Immediately after the blast, dense smoke and flames leapt into the sky. Large chunks of granite fell as far as eight blocks away, and windows shattered for miles in all directions. Fire crews laid a network of hoses, drawing water from every nearby hydrant. The intensity of the heat kept them from approaching the building, hindering their efforts and forcing them to battle the blaze throughout the night. Governor John S. Pillsbury arrived at the scene, having quickly telegraphed St. Paul for additional support from its fire department. The damage stretched from Washington Avenue to the Mississippi River, with six mills destroyed, laying waste to a critical part of the city's industrial core.
The following morning, as heat still emanated from the wreckage, newspaper reports speculated about the cause of the catastrophe. A flouring mill, powered by falling water delivered from a nearby canal and without boilers, shouldn't have exploded—but it did. While the consensus held that the initial blast originated in the Washburn "A" Mill, early theories were speculative, varied, and largely unsubstantiated.

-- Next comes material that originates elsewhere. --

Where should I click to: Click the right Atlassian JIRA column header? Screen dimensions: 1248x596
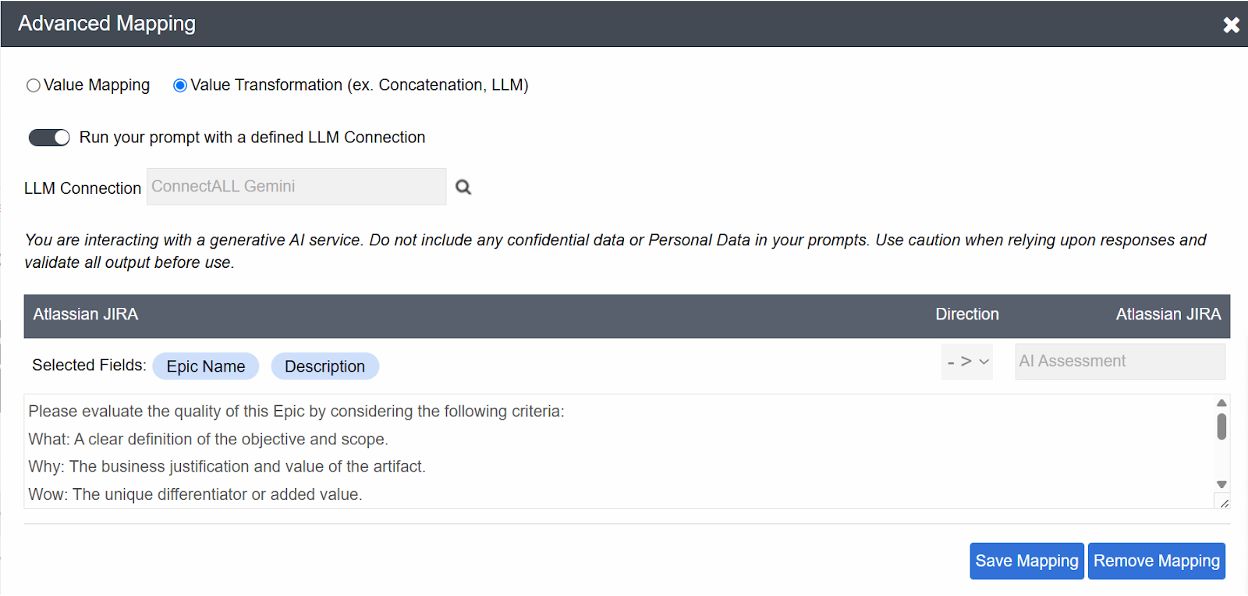[x=1168, y=314]
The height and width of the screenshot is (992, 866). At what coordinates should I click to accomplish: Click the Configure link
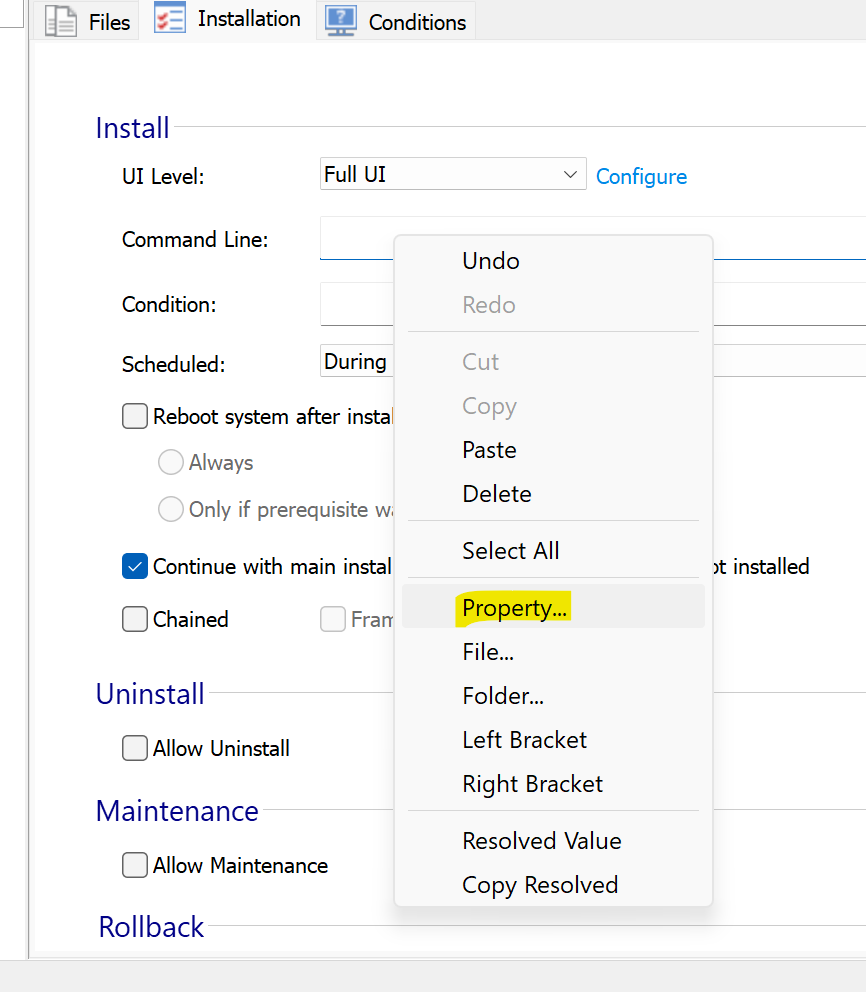(x=641, y=177)
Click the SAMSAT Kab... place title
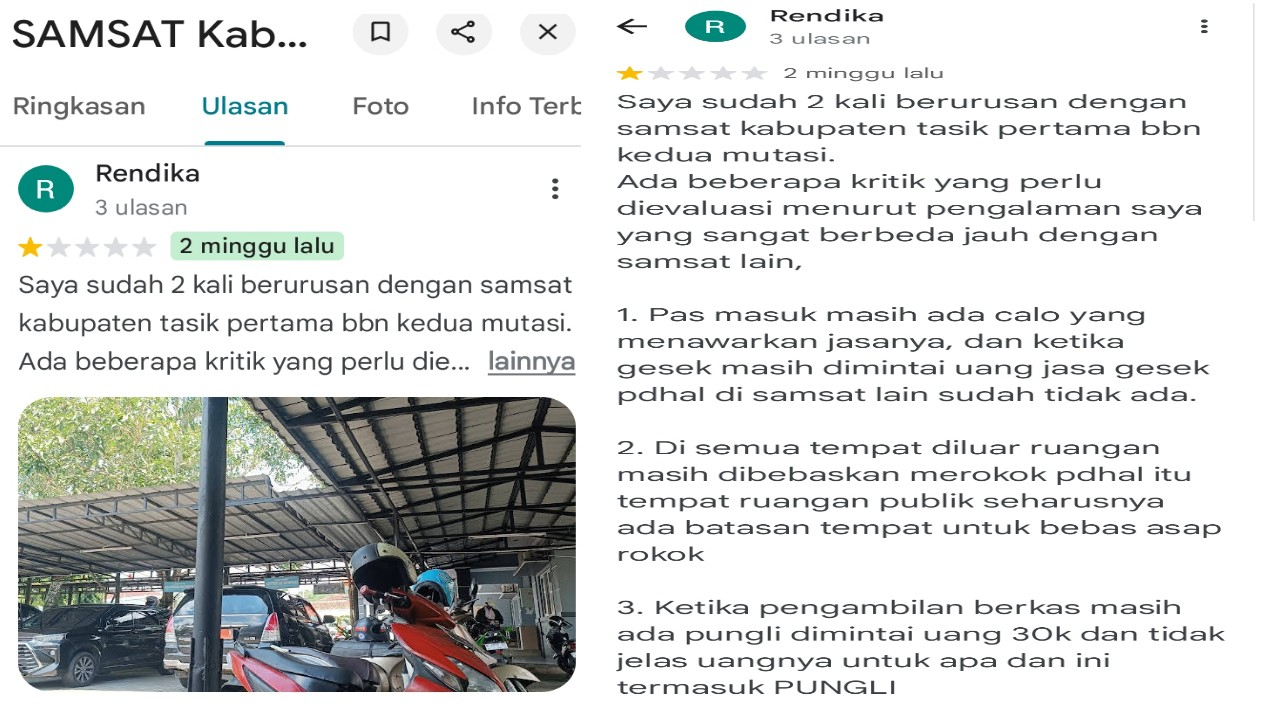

Some pointed to gas generators in the facility, suggesting they had ignited in some unknown manner and that flames may have traveled through the mill's flour purifiers. Others speculated that nitroglycerin had somehow been introduced by railroad cars passing near the complex, though no evidence ever supported the claim.
Speculation soon turned to scientific theory, and later scientific fact. An early explanation came from John A. Christian, the "A" Mill's manager, later confirmed by University of Minnesota professors S.F. Peckham and Louis W. Peck. He explained that the explosion was caused by a high concentration of flour dust suspended in the air inside the mill—a poorly understood hazard at the time. When ignited, likely by a spark from an inadequately lubricated pair of millstones, the suspended flour dust combusted with explosive force, ending in disaster. Subsequent controlled experiments confirmed the theory.
On May 3, only a day after the devastation, mill owner Cadwallader Washburn declared his intention to rebuild. The new structure—completed in 1880—abandoned the traditional grindstone method in favor of a cutting-edge roller mill system. Under Austrian engineer William de la Barre's guidance, the facility incorporated revolutionary safety features, including an extensive dust collection system with powerful fans and ductwork to capture airborne flour particles. The redesigned mill also featured enhanced ventilation to prevent the accumulation of combustible dust—a direct response to the tragedy that had unfolded.
Beyond rebuilding, Washburn took steps to support those affected by the disaster. He established a relief fund for victims' families—later revealed to be its largest donor—and arranged continued employment for displaced workers at another facility. The rebuilt mill operated until it produced its final flour in 1965.